=== Section Start ===

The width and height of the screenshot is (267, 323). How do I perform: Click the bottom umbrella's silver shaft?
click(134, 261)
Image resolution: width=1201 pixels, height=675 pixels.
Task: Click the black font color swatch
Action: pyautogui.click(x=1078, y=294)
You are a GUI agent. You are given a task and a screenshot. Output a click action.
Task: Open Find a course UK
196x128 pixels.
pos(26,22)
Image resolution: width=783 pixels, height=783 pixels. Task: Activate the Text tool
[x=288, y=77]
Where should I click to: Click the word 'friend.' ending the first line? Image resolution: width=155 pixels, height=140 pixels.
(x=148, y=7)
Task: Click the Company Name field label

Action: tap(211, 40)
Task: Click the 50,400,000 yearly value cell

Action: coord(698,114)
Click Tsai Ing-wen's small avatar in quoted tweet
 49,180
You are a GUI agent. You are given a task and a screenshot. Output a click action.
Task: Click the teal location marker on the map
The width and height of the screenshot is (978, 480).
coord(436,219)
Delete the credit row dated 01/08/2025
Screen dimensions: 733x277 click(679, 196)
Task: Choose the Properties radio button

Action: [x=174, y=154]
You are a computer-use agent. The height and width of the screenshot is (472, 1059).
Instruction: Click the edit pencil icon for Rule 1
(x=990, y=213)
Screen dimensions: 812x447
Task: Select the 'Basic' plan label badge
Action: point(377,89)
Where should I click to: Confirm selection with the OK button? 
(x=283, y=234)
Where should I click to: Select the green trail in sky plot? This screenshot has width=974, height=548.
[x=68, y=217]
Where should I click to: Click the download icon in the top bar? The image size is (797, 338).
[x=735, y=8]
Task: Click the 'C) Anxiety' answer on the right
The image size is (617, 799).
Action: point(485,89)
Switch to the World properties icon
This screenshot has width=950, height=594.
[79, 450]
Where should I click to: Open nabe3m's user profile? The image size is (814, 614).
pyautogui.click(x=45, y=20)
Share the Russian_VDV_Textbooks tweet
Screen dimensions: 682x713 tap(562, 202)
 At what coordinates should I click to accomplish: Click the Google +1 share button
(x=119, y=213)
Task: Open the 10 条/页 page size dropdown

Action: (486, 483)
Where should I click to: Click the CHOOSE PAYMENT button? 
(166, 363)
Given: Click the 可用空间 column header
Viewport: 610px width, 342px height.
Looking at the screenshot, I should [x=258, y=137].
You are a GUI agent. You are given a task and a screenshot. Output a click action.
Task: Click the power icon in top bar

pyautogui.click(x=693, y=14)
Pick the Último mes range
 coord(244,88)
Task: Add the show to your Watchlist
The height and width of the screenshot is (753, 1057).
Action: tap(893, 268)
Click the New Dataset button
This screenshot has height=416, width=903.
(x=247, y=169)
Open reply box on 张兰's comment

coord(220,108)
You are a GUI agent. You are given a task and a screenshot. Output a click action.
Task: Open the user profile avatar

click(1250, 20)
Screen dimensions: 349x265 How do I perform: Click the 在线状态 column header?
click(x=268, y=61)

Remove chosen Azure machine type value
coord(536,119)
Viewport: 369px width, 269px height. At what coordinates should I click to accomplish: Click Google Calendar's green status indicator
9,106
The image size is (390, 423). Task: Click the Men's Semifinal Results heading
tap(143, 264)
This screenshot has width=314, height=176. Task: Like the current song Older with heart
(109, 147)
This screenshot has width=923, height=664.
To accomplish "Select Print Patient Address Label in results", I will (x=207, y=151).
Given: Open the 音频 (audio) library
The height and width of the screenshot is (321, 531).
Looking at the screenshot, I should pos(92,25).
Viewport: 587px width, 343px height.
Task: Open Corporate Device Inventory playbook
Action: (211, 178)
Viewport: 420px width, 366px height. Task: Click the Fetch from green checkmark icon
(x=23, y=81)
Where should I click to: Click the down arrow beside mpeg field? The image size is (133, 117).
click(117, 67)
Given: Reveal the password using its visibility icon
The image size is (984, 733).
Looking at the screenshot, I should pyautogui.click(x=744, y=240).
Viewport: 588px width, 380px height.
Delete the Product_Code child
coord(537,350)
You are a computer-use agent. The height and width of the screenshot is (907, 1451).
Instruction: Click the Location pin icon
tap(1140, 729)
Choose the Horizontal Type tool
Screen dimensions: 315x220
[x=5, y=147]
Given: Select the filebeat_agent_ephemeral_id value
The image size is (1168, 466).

=== Section End ===

## What you should do
Where the string "computer" appears in a line of the entries above, return that line.

## Exercise response
You are a computer-use agent. The height and width of the screenshot is (472, 1059).
You are a computer-use agent. The height and width of the screenshot is (907, 1451).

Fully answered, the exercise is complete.